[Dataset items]
----------
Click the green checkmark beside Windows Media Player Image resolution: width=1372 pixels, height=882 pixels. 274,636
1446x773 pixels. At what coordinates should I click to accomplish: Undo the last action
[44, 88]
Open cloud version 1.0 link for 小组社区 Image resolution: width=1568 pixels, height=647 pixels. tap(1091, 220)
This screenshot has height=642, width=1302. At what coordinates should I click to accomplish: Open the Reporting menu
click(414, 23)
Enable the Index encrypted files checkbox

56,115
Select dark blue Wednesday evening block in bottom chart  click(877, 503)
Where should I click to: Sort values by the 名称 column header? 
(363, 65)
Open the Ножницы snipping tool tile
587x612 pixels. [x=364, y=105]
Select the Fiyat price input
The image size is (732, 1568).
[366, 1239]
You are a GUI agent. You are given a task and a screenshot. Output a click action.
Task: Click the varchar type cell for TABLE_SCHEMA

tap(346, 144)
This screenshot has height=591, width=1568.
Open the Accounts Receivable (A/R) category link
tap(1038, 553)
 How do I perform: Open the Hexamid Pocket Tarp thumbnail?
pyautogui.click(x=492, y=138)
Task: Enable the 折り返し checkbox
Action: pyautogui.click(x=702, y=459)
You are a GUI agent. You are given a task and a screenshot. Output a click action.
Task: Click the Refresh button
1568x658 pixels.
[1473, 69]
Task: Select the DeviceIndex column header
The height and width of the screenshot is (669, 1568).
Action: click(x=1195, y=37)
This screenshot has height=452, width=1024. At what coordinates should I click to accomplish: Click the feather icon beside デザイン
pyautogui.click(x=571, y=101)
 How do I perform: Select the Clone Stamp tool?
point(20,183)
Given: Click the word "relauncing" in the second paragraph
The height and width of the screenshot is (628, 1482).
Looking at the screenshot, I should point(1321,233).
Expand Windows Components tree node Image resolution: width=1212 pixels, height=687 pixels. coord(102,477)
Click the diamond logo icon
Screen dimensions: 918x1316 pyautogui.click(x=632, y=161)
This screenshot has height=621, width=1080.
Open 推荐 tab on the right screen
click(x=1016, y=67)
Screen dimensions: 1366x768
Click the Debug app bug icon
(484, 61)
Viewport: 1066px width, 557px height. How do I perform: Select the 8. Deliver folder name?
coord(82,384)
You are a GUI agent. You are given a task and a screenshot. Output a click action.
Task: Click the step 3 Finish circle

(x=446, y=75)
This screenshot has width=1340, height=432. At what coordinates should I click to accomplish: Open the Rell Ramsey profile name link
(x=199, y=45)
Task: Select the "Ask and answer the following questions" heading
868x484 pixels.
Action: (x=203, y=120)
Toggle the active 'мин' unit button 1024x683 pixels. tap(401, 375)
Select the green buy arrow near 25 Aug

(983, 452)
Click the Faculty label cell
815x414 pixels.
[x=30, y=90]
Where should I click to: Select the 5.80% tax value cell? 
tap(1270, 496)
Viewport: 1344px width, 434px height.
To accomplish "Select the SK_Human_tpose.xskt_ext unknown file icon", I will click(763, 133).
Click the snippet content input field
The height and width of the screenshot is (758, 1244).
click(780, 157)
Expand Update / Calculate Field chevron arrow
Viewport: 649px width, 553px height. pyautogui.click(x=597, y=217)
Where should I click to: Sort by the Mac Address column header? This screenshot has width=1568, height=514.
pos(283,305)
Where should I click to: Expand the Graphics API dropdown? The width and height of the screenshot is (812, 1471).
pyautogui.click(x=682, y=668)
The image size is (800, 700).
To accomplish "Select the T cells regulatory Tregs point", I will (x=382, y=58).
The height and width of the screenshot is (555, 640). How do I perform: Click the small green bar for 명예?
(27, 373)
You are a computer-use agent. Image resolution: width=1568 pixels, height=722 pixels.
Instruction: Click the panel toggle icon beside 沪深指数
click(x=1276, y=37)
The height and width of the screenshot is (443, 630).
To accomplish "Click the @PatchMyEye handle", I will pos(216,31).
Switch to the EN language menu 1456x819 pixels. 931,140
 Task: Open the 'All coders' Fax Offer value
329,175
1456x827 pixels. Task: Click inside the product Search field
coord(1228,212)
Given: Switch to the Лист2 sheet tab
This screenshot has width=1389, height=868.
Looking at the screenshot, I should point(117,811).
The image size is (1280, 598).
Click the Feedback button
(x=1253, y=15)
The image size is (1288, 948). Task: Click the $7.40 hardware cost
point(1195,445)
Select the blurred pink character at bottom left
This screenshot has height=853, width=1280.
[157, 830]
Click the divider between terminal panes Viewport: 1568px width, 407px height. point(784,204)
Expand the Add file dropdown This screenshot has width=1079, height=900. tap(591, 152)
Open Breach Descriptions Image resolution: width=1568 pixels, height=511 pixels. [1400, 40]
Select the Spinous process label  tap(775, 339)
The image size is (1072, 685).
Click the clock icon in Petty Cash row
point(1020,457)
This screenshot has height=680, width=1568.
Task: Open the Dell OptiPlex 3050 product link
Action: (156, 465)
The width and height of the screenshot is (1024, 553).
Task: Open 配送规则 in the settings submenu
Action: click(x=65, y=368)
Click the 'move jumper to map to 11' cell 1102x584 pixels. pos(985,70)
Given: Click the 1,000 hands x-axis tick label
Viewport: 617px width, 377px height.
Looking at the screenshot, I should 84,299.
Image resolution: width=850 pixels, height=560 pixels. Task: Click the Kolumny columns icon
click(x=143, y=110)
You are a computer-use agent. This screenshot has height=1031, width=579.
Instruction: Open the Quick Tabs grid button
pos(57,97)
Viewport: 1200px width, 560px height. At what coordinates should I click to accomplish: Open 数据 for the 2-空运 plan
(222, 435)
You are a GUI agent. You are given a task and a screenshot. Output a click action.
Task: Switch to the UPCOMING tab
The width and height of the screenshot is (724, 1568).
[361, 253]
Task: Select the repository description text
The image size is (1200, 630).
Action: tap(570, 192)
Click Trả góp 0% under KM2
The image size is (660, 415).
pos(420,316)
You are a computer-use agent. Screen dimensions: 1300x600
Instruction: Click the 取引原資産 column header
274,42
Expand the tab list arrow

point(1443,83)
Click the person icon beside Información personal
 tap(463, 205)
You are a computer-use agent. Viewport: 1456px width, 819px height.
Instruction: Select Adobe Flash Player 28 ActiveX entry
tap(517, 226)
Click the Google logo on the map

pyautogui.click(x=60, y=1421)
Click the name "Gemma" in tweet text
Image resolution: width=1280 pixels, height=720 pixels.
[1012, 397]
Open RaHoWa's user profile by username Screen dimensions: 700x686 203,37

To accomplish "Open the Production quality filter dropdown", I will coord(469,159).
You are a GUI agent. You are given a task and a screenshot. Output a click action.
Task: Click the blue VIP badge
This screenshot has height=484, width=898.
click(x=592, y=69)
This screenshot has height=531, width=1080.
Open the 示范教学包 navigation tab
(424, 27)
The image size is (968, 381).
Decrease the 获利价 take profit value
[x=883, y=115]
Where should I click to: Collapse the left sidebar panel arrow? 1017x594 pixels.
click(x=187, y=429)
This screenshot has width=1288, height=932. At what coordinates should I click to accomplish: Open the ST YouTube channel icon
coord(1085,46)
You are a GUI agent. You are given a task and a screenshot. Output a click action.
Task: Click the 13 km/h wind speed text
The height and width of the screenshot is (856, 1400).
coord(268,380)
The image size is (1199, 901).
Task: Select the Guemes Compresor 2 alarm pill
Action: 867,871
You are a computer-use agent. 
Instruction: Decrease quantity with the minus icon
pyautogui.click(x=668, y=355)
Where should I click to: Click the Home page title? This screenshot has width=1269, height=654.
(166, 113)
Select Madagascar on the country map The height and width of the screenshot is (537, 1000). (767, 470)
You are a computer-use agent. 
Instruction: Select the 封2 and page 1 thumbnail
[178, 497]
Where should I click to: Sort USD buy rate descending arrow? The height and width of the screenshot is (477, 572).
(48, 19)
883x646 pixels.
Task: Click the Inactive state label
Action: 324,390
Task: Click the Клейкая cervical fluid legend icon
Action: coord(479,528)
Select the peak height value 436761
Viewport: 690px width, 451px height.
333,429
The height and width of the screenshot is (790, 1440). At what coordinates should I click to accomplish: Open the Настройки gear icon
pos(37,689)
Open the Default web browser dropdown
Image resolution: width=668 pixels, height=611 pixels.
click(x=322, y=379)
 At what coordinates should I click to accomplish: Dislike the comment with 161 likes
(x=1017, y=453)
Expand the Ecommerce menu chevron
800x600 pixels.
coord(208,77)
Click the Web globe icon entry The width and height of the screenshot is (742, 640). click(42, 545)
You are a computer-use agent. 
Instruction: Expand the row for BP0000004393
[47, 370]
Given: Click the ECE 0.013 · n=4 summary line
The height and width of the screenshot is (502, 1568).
----------
DIRECTIONS: In the data above, count the lines where the word "computer" appears; reply with the number only.

ANSWER AREA: 7